[[ Supplied information open ]]

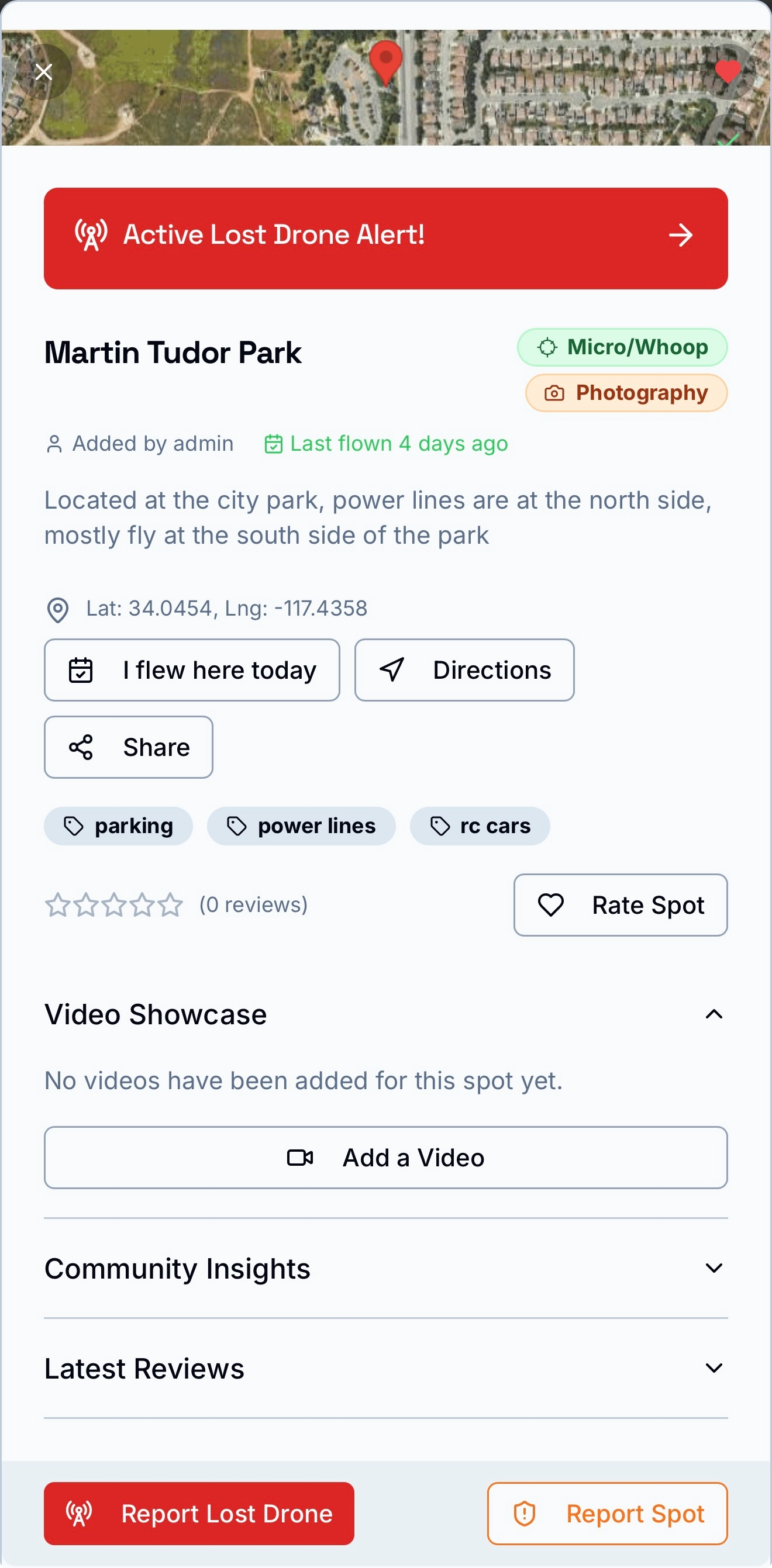
Task: Expand the Latest Reviews section
Action: (714, 1369)
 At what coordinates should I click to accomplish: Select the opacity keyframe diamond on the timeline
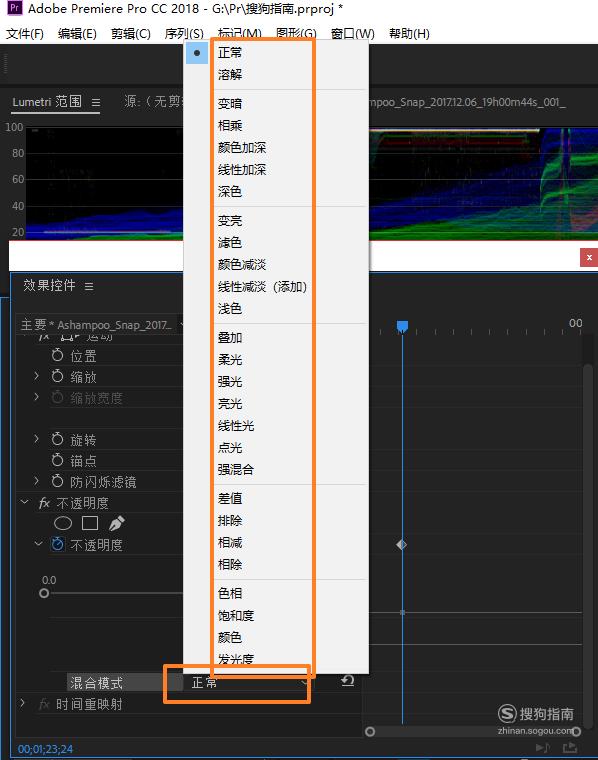coord(401,545)
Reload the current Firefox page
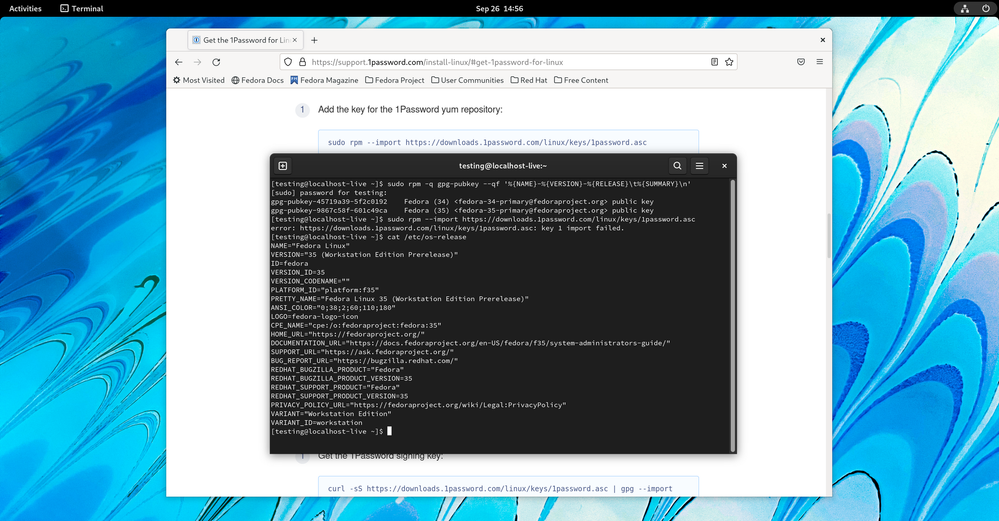The image size is (999, 521). [216, 62]
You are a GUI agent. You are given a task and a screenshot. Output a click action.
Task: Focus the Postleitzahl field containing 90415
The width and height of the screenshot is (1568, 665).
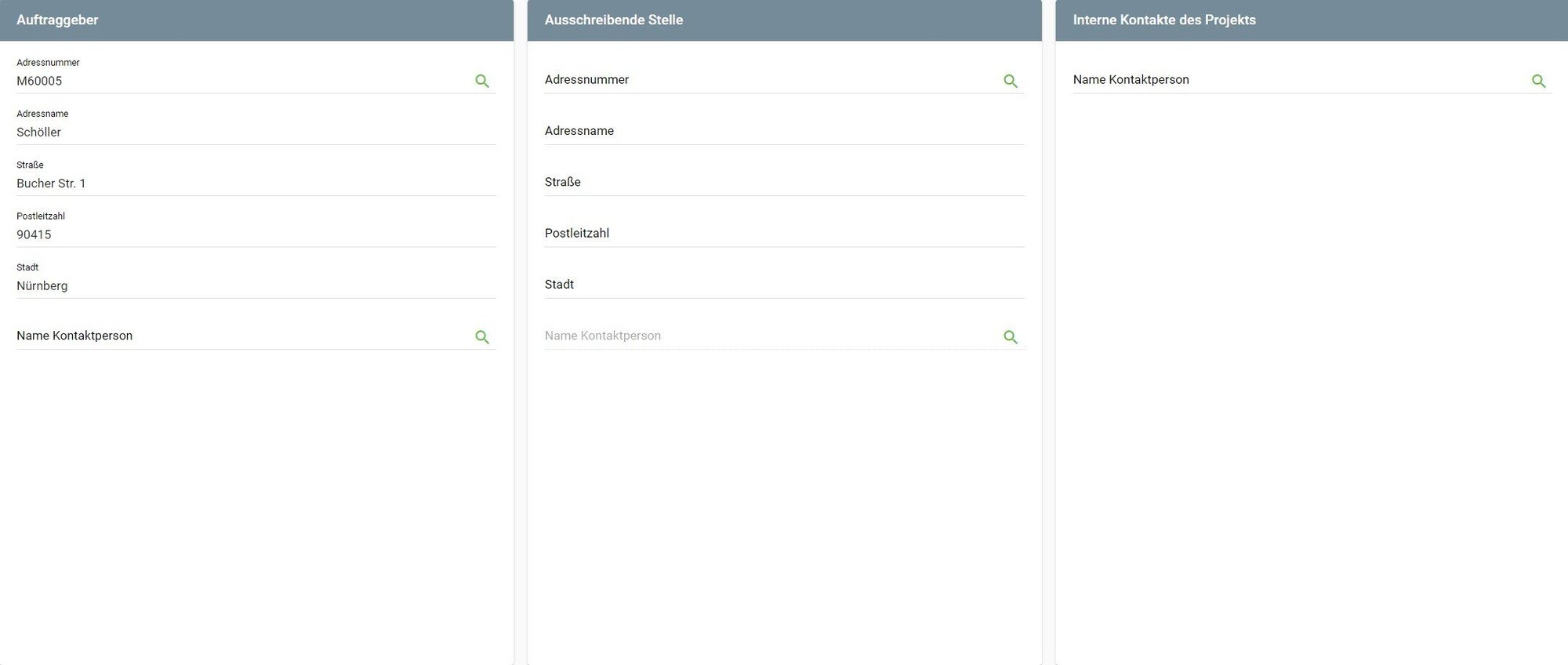pos(235,234)
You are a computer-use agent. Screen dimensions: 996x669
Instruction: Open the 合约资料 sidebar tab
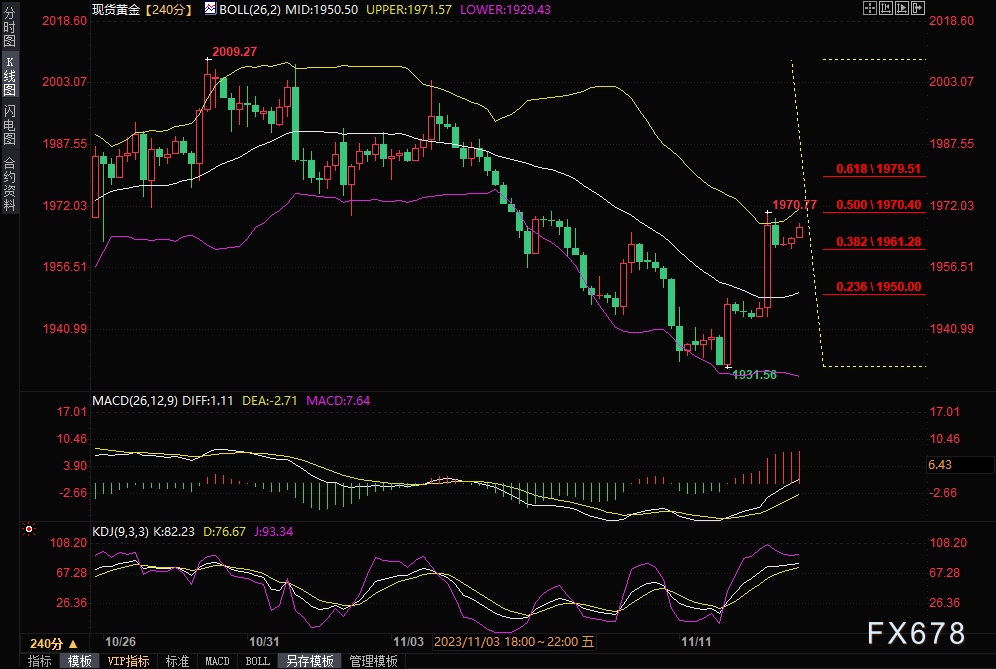(9, 183)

[[ Supplied information closed ]]

### Task item
Report, as a bare number, how many lines above contain the string "agent".

### Response for this exercise
2